■ EXTRAIT DU DOCUMENT ■
◆ ◆ ◆
L’éducation, l’oubliée du Grenelle de l’environnement…

Le Grenelle de l’environnement a suscité quelques espoirs pour faire bouger, et le domaine, et les lignes… en France. Le challenge n’était pas mince, il s’agissait tout à la fois de changer la vision du monde, la façon de le gérer et nombres d’habitudes au quotidien. Sans éducation, à commencer pour les très jeunes enfants, comment y parvenir ? De même sans un optimum de culture en la matière, comment faire passer un tel message complexe, y compris pour les adultes, y compris pour les spécialistes. On réinvente la roue ou l’eau tiède en permanence en la matière !
L'écotaxe sur les sacs poubelle proposée par l’une des Commission de ce Grenelle par exemple a déjà été essayée, y compris sur des milieux plus favorables. En Suisse, pays particulièrement discipliné, elle a été un désastre au début... Pour ne pas à avoir à payer la taxe, les personnes se sont mises à jeter n'importe où : il en ait résulté une inflation des décharges sauvages. D’autres, comme il existe beaucoup de maisons individuelles dans ce pays, se sont mises à brûler les emballages dans les cheminées, avec une augmentation des fumées pathogènes. Les cheminées individuelles n’ont pas les filtres adéquats que possèdent les cheminées des usines d’incinération..
L’éducation au développement durable (EDD) à l’école, mais de manière plus large pour tous les citoyens, est une nécessité pour principalement transformer des comportements, changer leur regard sur l’environnement et surtout aller au delà des apparences. Elle vise à fournir le désir et les possibilités de participer à la pose et à la résolution des problèmes, à l’émergence de solutions alternatives et à penser le changement. Oui ! penser le changement, car rien n’est plus délicat en la matière… Rarement, il peut se décréter.
Sur ce plan, tout le monde est d’accord : il faut développer largement l’EDD, et cela depuis la conférence de Tbilissi organisée par l’UNESCO en… 1977. Le nouveau Président adhère également à cette idée ; en réponse à une lettre du CFEEDD (collectif français pour l’éducation à l’environnement vers un développement durable (www.cfeedd.org), il écrivait même : "L’éducation à l’environnement est, en effet, un enjeu fondamental que les associations comme les experts souhaitent inscrire au coeur de la thématique "Gouvernance". Comme vous le savez, j’ai chargé Monsieur Jean-Louis Borloo, Ministre d’Etat, Ministre de l’écologie, du développement et de l’Aménagement durables, de préparer un "Grenelle de l’Environnement" et naturellement, votre collectif sera associé aux débats concernant l’éducation à l’environnement."
◆ ◆ ◆
[Données brutes]

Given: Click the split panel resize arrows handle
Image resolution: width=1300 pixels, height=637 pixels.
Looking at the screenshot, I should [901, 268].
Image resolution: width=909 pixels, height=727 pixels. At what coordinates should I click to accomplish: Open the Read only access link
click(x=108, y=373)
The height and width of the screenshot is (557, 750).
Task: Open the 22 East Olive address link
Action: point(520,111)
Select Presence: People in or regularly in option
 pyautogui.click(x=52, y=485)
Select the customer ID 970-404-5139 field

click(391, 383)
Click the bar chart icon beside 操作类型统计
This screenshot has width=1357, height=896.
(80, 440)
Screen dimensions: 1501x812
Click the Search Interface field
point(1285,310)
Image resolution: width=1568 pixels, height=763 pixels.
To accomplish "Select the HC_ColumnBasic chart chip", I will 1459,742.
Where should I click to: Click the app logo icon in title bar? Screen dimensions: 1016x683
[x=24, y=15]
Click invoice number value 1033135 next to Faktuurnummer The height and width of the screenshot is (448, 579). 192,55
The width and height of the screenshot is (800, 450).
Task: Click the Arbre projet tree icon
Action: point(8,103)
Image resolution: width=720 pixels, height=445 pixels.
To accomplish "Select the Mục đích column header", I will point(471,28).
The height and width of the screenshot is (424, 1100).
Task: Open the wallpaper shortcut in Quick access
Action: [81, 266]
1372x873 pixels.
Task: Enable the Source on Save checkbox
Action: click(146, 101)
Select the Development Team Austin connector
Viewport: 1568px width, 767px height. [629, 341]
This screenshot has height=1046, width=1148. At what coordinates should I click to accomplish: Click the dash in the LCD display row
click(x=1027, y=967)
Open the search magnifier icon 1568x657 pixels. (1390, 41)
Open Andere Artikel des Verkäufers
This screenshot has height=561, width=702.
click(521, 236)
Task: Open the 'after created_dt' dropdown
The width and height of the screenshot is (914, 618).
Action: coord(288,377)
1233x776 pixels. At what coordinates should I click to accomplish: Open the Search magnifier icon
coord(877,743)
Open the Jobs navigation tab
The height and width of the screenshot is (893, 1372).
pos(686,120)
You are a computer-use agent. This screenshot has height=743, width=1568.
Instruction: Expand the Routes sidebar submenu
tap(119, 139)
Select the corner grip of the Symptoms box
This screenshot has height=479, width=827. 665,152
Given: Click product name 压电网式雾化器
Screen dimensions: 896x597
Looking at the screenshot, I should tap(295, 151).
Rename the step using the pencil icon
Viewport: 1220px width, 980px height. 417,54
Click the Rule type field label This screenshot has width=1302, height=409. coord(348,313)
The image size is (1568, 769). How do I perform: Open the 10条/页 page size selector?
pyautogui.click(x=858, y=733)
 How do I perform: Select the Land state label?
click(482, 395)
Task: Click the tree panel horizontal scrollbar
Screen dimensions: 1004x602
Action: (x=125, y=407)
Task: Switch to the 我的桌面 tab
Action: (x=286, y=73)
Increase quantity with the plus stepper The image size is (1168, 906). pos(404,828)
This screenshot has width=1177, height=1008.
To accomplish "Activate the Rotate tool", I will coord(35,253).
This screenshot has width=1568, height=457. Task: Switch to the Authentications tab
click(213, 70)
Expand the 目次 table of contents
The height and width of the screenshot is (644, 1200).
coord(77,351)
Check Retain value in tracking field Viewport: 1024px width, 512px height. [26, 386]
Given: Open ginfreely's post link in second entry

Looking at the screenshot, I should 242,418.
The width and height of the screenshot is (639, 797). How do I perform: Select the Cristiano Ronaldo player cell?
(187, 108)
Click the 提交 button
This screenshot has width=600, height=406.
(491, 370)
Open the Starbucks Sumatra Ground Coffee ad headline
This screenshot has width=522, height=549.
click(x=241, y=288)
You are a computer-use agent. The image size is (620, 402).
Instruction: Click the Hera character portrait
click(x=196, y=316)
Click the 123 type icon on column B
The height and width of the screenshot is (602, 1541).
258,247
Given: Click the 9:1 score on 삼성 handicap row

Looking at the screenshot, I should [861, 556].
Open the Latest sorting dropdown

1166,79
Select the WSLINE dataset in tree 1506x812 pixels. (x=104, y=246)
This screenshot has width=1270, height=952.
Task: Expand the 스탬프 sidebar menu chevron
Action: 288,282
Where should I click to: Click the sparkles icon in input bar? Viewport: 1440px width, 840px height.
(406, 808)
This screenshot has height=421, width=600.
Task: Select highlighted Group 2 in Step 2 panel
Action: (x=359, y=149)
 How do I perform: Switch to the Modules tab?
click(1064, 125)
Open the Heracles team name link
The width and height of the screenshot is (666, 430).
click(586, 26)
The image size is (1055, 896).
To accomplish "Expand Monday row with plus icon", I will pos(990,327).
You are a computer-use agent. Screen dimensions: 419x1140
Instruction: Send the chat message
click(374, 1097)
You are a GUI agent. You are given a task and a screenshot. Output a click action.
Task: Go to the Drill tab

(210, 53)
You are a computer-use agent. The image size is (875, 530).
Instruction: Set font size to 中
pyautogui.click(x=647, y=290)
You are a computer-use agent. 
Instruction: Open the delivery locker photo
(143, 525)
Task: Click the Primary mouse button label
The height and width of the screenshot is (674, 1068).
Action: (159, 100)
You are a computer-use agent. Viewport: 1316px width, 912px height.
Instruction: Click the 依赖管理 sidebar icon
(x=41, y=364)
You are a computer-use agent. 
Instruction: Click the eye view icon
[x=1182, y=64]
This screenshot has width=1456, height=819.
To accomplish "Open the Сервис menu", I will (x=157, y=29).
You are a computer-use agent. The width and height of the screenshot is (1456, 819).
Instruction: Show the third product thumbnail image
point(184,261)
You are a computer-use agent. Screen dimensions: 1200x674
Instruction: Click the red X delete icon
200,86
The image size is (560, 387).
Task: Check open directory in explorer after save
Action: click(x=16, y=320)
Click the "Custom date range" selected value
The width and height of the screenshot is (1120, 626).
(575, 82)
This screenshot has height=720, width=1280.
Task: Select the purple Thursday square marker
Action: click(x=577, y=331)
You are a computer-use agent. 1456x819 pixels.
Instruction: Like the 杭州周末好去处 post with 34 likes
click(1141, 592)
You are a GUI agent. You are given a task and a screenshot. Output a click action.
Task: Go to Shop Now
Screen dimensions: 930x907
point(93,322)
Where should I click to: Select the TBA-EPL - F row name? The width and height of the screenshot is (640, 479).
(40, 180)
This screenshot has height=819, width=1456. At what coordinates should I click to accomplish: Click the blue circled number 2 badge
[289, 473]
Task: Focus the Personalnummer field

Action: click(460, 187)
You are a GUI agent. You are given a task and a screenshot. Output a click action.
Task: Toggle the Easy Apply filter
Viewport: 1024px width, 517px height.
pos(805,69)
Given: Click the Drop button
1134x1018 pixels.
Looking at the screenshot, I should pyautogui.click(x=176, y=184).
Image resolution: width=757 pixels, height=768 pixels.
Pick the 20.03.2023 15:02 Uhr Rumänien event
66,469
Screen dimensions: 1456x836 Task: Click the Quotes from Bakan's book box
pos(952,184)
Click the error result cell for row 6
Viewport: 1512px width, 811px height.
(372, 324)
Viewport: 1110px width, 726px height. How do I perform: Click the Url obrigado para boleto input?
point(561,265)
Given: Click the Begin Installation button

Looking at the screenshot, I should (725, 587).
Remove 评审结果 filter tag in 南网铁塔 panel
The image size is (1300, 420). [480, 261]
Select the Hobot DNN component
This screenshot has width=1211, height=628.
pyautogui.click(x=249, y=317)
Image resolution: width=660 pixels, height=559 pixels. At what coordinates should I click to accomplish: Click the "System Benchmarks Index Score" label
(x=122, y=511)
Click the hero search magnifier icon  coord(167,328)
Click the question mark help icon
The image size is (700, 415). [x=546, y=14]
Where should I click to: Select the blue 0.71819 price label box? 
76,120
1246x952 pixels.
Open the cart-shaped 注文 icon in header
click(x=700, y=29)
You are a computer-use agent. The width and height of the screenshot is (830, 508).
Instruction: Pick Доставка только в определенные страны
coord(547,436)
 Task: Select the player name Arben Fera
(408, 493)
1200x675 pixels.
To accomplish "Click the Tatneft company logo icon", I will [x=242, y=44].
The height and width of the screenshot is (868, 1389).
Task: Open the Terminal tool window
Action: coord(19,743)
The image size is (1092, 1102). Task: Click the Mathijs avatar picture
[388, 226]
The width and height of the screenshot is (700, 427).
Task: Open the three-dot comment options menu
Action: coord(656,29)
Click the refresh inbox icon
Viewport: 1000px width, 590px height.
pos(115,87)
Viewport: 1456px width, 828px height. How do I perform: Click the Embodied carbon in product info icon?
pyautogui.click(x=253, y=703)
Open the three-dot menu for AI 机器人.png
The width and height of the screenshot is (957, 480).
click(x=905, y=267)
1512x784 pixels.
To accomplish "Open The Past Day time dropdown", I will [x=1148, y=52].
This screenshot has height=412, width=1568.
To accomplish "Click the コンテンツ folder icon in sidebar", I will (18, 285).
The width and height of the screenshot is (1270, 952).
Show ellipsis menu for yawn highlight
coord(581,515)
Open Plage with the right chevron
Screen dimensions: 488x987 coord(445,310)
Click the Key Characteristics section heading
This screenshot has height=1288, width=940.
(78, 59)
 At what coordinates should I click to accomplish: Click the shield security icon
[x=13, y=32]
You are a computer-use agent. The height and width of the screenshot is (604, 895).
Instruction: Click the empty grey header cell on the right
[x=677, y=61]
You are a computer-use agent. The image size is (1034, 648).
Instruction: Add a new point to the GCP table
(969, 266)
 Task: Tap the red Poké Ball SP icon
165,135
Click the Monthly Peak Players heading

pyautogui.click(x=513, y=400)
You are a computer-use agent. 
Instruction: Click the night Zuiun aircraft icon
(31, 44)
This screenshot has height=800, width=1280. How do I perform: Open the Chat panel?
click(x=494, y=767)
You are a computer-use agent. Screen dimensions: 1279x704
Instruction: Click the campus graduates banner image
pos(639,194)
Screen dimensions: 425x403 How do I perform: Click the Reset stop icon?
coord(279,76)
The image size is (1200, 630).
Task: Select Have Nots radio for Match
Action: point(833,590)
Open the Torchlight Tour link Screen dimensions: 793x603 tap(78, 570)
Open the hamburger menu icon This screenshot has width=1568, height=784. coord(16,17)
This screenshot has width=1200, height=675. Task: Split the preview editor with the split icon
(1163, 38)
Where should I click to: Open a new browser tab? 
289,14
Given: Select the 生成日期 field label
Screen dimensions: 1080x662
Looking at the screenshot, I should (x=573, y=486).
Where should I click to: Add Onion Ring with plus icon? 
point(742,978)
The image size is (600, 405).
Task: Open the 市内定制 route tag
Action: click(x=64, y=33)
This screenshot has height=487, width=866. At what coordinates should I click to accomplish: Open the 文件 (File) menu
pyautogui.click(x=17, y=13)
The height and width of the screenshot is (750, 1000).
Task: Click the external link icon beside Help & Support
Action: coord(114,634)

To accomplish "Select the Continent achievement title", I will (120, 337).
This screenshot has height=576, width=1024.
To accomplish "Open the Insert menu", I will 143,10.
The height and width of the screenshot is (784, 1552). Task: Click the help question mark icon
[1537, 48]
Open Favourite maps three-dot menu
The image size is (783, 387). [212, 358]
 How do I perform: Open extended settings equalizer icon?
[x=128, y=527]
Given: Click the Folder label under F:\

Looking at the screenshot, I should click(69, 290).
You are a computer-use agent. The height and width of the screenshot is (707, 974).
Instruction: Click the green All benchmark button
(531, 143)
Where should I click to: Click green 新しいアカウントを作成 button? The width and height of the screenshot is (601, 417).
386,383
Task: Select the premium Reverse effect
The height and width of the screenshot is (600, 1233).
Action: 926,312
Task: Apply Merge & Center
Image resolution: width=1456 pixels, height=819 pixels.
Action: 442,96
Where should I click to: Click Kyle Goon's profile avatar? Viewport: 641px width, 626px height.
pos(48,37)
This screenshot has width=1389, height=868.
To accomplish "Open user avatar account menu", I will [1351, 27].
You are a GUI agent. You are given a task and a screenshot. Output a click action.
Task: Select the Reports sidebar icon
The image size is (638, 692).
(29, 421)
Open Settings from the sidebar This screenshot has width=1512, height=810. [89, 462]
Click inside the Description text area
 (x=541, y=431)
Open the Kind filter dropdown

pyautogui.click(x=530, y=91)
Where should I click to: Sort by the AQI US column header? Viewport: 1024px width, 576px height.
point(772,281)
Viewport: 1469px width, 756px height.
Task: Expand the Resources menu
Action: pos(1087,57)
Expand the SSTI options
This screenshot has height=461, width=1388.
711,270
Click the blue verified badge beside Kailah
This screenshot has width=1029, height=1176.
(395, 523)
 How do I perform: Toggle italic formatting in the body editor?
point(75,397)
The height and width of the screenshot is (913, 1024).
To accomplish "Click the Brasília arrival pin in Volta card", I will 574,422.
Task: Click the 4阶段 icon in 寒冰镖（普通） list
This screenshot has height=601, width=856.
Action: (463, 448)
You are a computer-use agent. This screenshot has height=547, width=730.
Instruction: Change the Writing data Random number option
◆ ◆ ◆
■ TRAVAIL DEMANDÉ ■
1: Recopiez le passage de l'article sur l'éducation et le Grenelle de l'environnement qui commence par "L’éducation au développement" et se termine par "peut se décréter.", en substituant "habitudes" à "comportements".
2: D'après l'article sur l'éducation et le Grenelle de l'environnement, pourquoi l'écotaxe sur les sacs poubelle a-t-elle provoqué en Suisse une augmentation des fumées pathogènes ?
3: Prolongez l'article sur l'éducation et le Grenelle de l'environnement en écrivant ce qui vient après sa dernière phrase.
Le matériel fourni n'est pas nécessaire pour ce travail.

■ RÉSULTATS ATTENDUS ■
1:
L’éducation au développement durable (EDD) à l’école, mais de manière plus large pour tous les citoyens, est une nécessité pour principalement transformer des habitudes, changer leur regard sur l’environnement et surtout aller au delà des apparences. Elle vise à fournir le désir et les possibilités de participer à la pose et à la résolution des problèmes, à l’émergence de solutions alternatives et à penser le changement. Oui ! penser le changement, car rien n’est plus délicat en la matière… Rarement, il peut se décréter.

2: Pour éviter de payer la taxe, certaines personnes se sont mises à brûler leurs emballages dans leurs cheminées, car le pays compte beaucoup de maisons individuelles. Or les cheminées individuelles ne possèdent pas les filtres adéquats dont sont équipées les cheminées des usines d'incinération.

3:
Pourtant les discussions sur ce thème n’ont pas été possibles lors de la préparation du Grenelle : ni les acteurs de terrain, ni les spécialistes du domaine n’ont d’ailleurs été invités. Leurs écrits spontanés n’ont même pas été débattus ! Or l’EDD fait débat à nombre d’égards ; s’il y a bien consensus sur le principe, sa mise en place n’est pas immédiate. Nombre d’opérations originales ont certes été développées, mais peu ont été évaluées, rares ont été les mutualisations. L’EDD ne fait pas encore d’Histoire ; ; il faudrait bien un jour en parler entre toutes les parties prenantes. C’est une illusion, trop souvent présente, de croire qu’il suffit de dire ou de montrer pour que le savoir « passe ». Et nombre de méthodes supposées actives ne donnent pas les résultats attendus.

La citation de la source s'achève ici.